— start of Input records —

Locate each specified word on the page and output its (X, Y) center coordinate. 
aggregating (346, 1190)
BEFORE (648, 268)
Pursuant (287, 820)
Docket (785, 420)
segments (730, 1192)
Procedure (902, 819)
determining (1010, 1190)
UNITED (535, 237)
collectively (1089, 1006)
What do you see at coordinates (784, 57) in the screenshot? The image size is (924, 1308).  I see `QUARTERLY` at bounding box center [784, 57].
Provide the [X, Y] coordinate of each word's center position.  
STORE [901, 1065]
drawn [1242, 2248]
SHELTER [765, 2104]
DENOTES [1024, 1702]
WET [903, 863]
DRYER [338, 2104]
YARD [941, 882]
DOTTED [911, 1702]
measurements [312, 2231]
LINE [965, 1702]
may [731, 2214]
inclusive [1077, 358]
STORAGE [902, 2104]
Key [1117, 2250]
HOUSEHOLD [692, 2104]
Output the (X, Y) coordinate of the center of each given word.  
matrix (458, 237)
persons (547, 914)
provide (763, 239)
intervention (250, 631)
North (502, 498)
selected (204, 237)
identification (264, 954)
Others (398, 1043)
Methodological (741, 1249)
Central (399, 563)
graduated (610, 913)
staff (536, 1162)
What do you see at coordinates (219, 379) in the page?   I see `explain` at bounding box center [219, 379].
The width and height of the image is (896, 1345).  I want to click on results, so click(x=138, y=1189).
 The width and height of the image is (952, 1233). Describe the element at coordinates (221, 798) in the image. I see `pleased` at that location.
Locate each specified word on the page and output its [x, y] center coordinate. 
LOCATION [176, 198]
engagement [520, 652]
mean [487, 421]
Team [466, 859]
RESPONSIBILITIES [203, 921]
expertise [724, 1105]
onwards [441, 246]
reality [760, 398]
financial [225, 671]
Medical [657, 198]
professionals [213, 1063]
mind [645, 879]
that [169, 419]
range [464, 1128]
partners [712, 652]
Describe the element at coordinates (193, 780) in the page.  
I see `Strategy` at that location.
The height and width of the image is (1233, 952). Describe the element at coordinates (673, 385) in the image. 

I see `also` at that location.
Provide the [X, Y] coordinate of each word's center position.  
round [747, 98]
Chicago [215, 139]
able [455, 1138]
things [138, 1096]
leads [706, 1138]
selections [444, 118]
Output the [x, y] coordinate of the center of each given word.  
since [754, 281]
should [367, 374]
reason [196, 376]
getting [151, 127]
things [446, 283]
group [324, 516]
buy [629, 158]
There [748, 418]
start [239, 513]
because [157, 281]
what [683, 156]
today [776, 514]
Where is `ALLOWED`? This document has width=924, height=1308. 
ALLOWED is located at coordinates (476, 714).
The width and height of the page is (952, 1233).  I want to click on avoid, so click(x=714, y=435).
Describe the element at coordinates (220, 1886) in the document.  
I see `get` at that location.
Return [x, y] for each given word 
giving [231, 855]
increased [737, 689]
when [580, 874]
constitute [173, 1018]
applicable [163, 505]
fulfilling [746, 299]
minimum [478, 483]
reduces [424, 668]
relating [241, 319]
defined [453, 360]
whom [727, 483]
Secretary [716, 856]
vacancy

— end of Input records —

The exercise.
Rewrite all of the rows above as a numbered list, omitting any blank lines.

The solution.
1. Locate each specified word on the page and output its (X, Y) center coordinate. 
2. aggregating (346, 1190)
3. BEFORE (648, 268)
4. Pursuant (287, 820)
5. Docket (785, 420)
6. segments (730, 1192)
7. Procedure (902, 819)
8. determining (1010, 1190)
9. UNITED (535, 237)
10. collectively (1089, 1006)
11. What do you see at coordinates (784, 57) in the screenshot? The image size is (924, 1308).  I see `QUARTERLY` at bounding box center [784, 57].
12. Provide the [X, Y] coordinate of each word's center position.  
13. STORE [901, 1065]
14. drawn [1242, 2248]
15. SHELTER [765, 2104]
16. DENOTES [1024, 1702]
17. WET [903, 863]
18. DRYER [338, 2104]
19. YARD [941, 882]
20. DOTTED [911, 1702]
21. measurements [312, 2231]
22. LINE [965, 1702]
23. may [731, 2214]
24. inclusive [1077, 358]
25. STORAGE [902, 2104]
26. Key [1117, 2250]
27. HOUSEHOLD [692, 2104]
28. Output the (X, Y) coordinate of the center of each given word.  
29. matrix (458, 237)
30. persons (547, 914)
31. provide (763, 239)
32. intervention (250, 631)
33. North (502, 498)
34. selected (204, 237)
35. identification (264, 954)
36. Others (398, 1043)
37. Methodological (741, 1249)
38. Central (399, 563)
39. graduated (610, 913)
40. staff (536, 1162)
41. What do you see at coordinates (219, 379) in the page?   I see `explain` at bounding box center [219, 379].
42. The width and height of the image is (896, 1345).  I want to click on results, so click(x=138, y=1189).
43.  The width and height of the image is (952, 1233). Describe the element at coordinates (221, 798) in the image. I see `pleased` at that location.
44. Locate each specified word on the page and output its [x, y] center coordinate. 
45. LOCATION [176, 198]
46. engagement [520, 652]
47. mean [487, 421]
48. Team [466, 859]
49. RESPONSIBILITIES [203, 921]
50. expertise [724, 1105]
51. onwards [441, 246]
52. reality [760, 398]
53. financial [225, 671]
54. Medical [657, 198]
55. professionals [213, 1063]
56. mind [645, 879]
57. that [169, 419]
58. range [464, 1128]
59. partners [712, 652]
60. Describe the element at coordinates (193, 780) in the page.  
61. I see `Strategy` at that location.
62. The height and width of the image is (1233, 952). Describe the element at coordinates (673, 385) in the image. 
63. I see `also` at that location.
64. Provide the [X, Y] coordinate of each word's center position.  
65. round [747, 98]
66. Chicago [215, 139]
67. able [455, 1138]
68. things [138, 1096]
69. leads [706, 1138]
70. selections [444, 118]
71. Output the [x, y] coordinate of the center of each given word.  
72. since [754, 281]
73. should [367, 374]
74. reason [196, 376]
75. getting [151, 127]
76. things [446, 283]
77. group [324, 516]
78. buy [629, 158]
79. There [748, 418]
80. start [239, 513]
81. because [157, 281]
82. what [683, 156]
83. today [776, 514]
84. Where is `ALLOWED`? This document has width=924, height=1308. 
85. ALLOWED is located at coordinates (476, 714).
86. The width and height of the page is (952, 1233).  I want to click on avoid, so click(x=714, y=435).
87. Describe the element at coordinates (220, 1886) in the document.  
88. I see `get` at that location.
89. Return [x, y] for each given word 
90. giving [231, 855]
91. increased [737, 689]
92. when [580, 874]
93. constitute [173, 1018]
94. applicable [163, 505]
95. fulfilling [746, 299]
96. minimum [478, 483]
97. reduces [424, 668]
98. relating [241, 319]
99. defined [453, 360]
100. whom [727, 483]
101. Secretary [716, 856]
102. vacancy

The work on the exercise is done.